Once we have dowloaded the hindi embedding model, let's proceed to generate the embeddings for each chunk. 

In [4]:
import pandas as pd

# convert the documents to a dataframe
# This dataframe will be used to create the embeddings
# And later will be used to update the Qdrant Vector Database
data = []
for doc in docs:
    # Get the page content and metadata for each chunk
    # Meta data contains chunk source or file name
    row_data = {
        "page_content": doc.page_content,
        "metadata": doc.metadata
    }
    data.append(row_data)

df = pd.DataFrame(data)

# Replace the new line characters with space
df['page_content'] = df['page_content'].replace('\\n', ' ', regex=True)

# Create a unique id for each document.
# This id will be used to update the Qdrant Vector Database
df['id'] = range(1, len(df) + 1)

# Create a payload column in the dataframe
# This payload column includes the page content and metadata
# This payload will be used when LLM needs to answer a query
df['payload'] = df[['page_content', 'metadata']].to_dict(orient='records')

# Create embeddings for each chunk
# This embeddings will be used when doing a similarity search with the user query
df['embeddings'] = df['page_content'].apply(lambda x: (embed_model.get_sentence_vector(x)).tolist())

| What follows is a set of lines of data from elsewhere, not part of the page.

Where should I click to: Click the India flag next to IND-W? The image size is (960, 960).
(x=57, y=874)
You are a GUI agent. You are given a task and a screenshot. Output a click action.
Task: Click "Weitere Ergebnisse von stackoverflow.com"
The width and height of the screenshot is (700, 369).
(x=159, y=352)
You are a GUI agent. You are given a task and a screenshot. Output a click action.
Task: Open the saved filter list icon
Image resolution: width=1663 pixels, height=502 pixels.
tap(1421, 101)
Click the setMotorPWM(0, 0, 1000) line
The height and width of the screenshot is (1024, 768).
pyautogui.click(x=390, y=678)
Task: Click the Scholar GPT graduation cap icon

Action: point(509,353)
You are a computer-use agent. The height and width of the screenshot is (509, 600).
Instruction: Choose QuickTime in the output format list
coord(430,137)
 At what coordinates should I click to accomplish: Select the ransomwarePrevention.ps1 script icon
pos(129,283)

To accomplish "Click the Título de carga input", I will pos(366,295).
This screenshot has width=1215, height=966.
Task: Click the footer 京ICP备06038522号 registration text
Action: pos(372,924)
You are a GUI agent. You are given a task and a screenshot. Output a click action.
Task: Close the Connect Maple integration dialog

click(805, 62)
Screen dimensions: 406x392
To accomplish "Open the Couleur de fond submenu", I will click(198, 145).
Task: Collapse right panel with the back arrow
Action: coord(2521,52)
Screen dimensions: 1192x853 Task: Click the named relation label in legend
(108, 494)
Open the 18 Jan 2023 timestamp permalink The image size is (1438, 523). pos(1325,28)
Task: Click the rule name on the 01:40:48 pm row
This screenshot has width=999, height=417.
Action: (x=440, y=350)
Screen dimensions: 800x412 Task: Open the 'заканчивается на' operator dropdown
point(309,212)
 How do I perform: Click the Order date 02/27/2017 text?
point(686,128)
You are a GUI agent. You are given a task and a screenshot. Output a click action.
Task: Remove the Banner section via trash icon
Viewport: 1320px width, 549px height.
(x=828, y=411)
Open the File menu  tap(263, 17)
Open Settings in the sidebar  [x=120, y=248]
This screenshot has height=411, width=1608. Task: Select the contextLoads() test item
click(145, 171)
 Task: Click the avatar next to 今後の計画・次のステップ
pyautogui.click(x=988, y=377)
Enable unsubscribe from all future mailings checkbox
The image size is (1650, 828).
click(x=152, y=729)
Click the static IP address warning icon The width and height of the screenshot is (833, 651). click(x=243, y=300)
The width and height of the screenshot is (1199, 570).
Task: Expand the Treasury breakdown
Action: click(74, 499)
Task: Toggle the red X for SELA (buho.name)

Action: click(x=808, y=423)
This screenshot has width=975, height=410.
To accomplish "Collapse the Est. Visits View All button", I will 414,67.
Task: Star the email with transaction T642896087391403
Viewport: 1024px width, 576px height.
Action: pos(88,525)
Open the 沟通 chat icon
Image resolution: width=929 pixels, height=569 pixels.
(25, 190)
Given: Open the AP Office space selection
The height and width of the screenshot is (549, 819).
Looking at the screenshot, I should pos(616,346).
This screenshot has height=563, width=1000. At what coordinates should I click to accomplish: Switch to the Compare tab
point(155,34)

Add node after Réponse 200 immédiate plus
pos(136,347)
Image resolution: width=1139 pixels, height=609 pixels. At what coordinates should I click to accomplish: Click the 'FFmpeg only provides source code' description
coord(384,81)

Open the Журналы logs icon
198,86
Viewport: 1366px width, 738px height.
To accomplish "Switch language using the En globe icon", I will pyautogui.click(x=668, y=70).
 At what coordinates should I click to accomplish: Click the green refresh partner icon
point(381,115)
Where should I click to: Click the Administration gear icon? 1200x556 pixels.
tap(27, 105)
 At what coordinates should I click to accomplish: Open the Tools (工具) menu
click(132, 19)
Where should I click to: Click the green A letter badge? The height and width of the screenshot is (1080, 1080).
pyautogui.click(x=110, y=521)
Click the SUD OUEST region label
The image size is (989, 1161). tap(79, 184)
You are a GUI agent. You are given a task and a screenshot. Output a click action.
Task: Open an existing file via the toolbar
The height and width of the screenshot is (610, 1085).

Great. Now that we have the embeddings, we need to store them in a vector database. We will be using Qdrant for this purpose. Qdrant is an open-source vector database that allows you to store and query high-dimensional vectors. The easiest way to get started with the Qdrant database is using the docker. Follow the below steps to get the Qdrant database up and running:

```
# Run the following command in terminal to get the docker image of the qdrant
docker pull qdrant/qdrant


# Run the following command in terminal to start the qdrant server
docker run -p 6333:6333 -v Hindi-Language-AI-Chatbot-for-Enterprises-using-Qdrant-MLFlow-and-LangChain/:/qdrant/storage qdrant/qdrant
```

Now let's open a connection to the Qdrant database using the qdrant_client. We then need to create a new collection in the Qdrant database in which we will store the embeddings. Once this is done, we will insert the embeddings, along with the corresponding document IDs and payloads, into the collection. The document IDs will be used to identify the documents, the payloads will contain the actual text of the document and the embeddings will be used to retrieve the most relevant documents for a given query.

In [7]:
from qdrant_client import QdrantClient
from qdrant_client.models import VectorParams, Distance, Batch

# Create a QdrantClient object
host = 'localhost'
port = 6333
client = QdrantClient(host=host, port=port)

# delete the collection if it already exists
client.delete_collection(collection_name="my_collection")

# Create a fresh collection in Qdrant
client.recreate_collection(
   collection_name="my_collection",
   vectors_config=VectorParams(size=300, distance=Distance.COSINE),
)

# Update the Qdrant Vector Database with the embeddings
# We are updating the embeddings in batches
# Since the data is large, we will only update the first batch of size 4000
batch_size = 4000
client.upsert(
 collection_name="my_collection",
 points=Batch(
     ids=df['id'].to_list()[:batch_size],
     payloads=df['payload'][:batch_size],
     vectors=df['embeddings'].to_list()[:batch_size],
 ),
)

# Close the QdrantClient
client.close()

After saving the embeddings in the Qdrant database, we can view the collection in the Qdrant dashboard. We can see from the dashboard that each chunk has got 3 infortmation: metadata, chunk text and embeddings.